## Goal 1
Format the records below, not the Amy Hempel text, as a two-column CSV with the columns instruction and location. Give one row per record, with its instruction text and its answer each in a single quoted field, line breaks replaced by spaces and the pictures omitted.

Amy Hempel does not enjoy interviews. She quotes her friend Patty Marx: “I’m not good at small talk; I’m not good at big talk; and medium talk just doesn’t come up.” Talking about the self is both unseemly and unnerving, she feels, and dissecting her own deliberate process of composition through, in her words, “pointy-headed questions,” tends to provoke her exasperation. This makes for an elusive interview. However, over a humid June weekend at her home last year, Hempel behaved as a polite and gracious host who pointed out the sights and chatted about movies, politics, and theories of pet care, but nonetheless wanted very much to be doing all of it away from the tape recorder. Talking about writing, in particular, meant noticing how Hempel loves to quote, at length, those friends and writers dearest to her—and how much she prefers their words to her own.

   Born in 1951, Hempel grew up in Chicago and Denver before moving at sixteen to California, the inspiration for what would eventually become the extraordinary, unreal setting for her earliest fiction. She spent time in and around San Francisco until, over a two-year span, a series of significant events unfolded: her mother took her own life, her mother’s younger sister soon followed, she was injured in two massive auto accidents, and three years later, her best friend—a young woman who became well-known through Hempel’s most anthologized story, “In the Cemetery Where Al Jolson Is Buried”—died from leukemia.

## Recorded information
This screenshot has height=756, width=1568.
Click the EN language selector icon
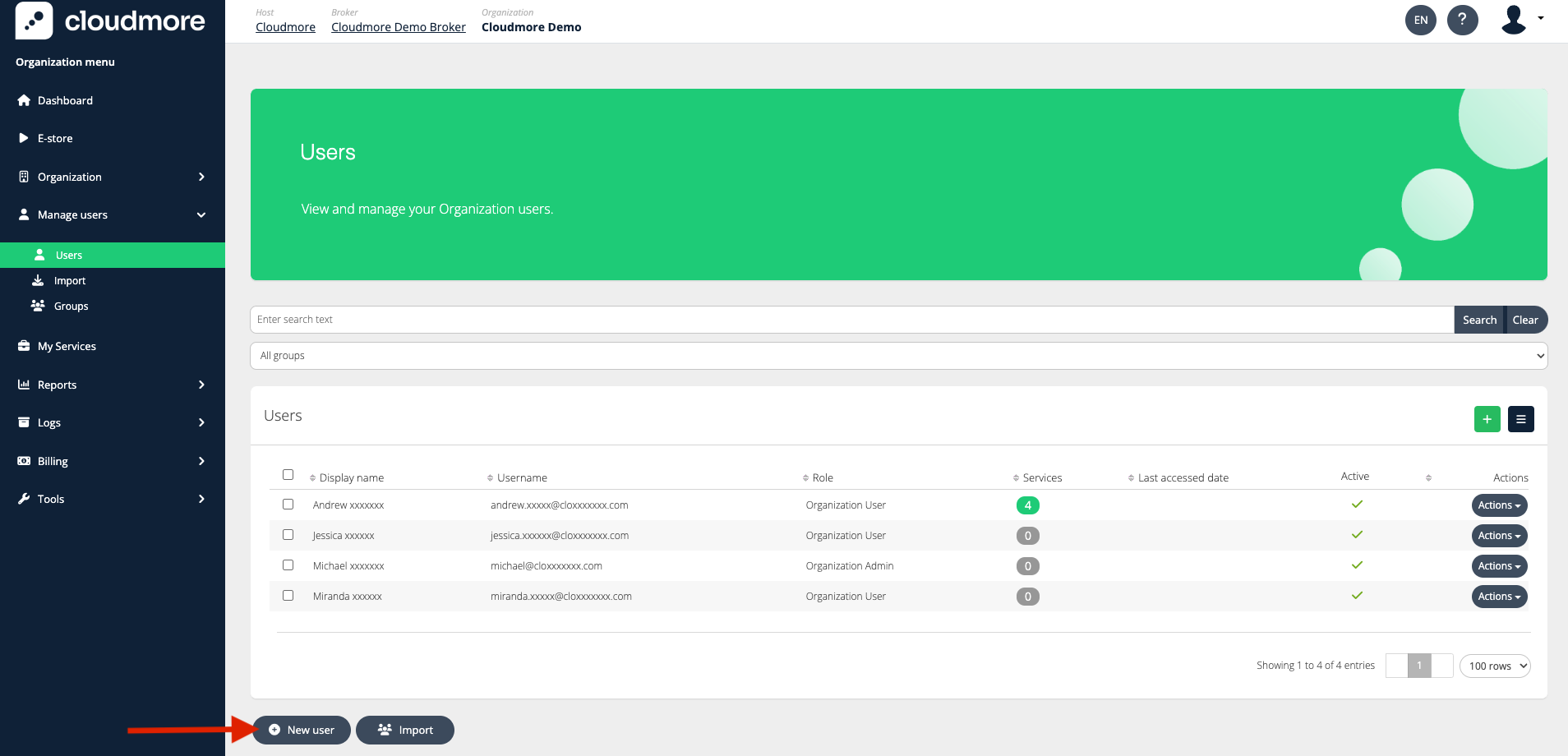[1420, 20]
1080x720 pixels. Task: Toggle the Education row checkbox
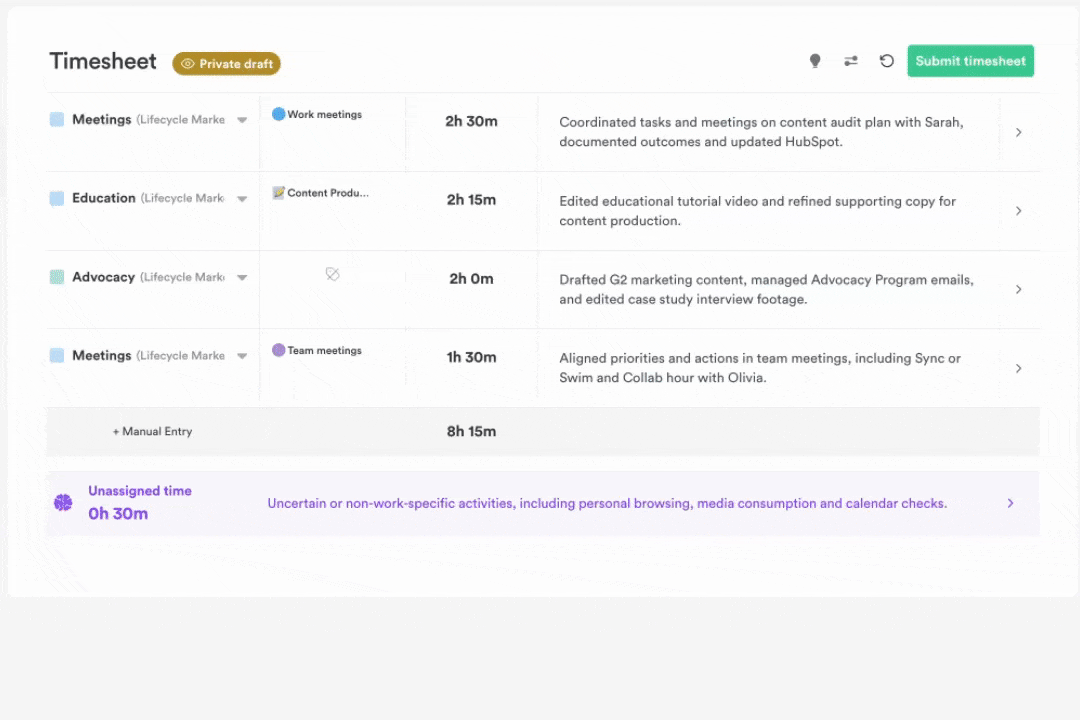coord(57,198)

## Goal 2
Extract the full Amy Hempel introduction above, reproducing it word for word.

## Right answer 1
instruction,location
"This screenshot has height=756, width=1568. Click the EN language selector icon","[1420, 20]"
"1080x720 pixels. Task: Toggle the Education row checkbox","coord(57,198)"

## Right answer 2
Amy Hempel does not enjoy interviews. She quotes her friend Patty Marx: “I’m not good at small talk; I’m not good at big talk; and medium talk just doesn’t come up.” Talking about the self is both unseemly and unnerving, she feels, and dissecting her own deliberate process of composition through, in her words, “pointy-headed questions,” tends to provoke her exasperation. This makes for an elusive interview. However, over a humid June weekend at her home last year, Hempel behaved as a polite and gracious host who pointed out the sights and chatted about movies, politics, and theories of pet care, but nonetheless wanted very much to be doing all of it away from the tape recorder. Talking about writing, in particular, meant noticing how Hempel loves to quote, at length, those friends and writers dearest to her—and how much she prefers their words to her own.

   Born in 1951, Hempel grew up in Chicago and Denver before moving at sixteen to California, the inspiration for what would eventually become the extraordinary, unreal setting for her earliest fiction. She spent time in and around San Francisco until, over a two-year span, a series of significant events unfolded: her mother took her own life, her mother’s younger sister soon followed, she was injured in two massive auto accidents, and three years later, her best friend—a young woman who became well-known through Hempel’s most anthologized story, “In the Cemetery Where Al Jolson Is Buried”—died from leukemia.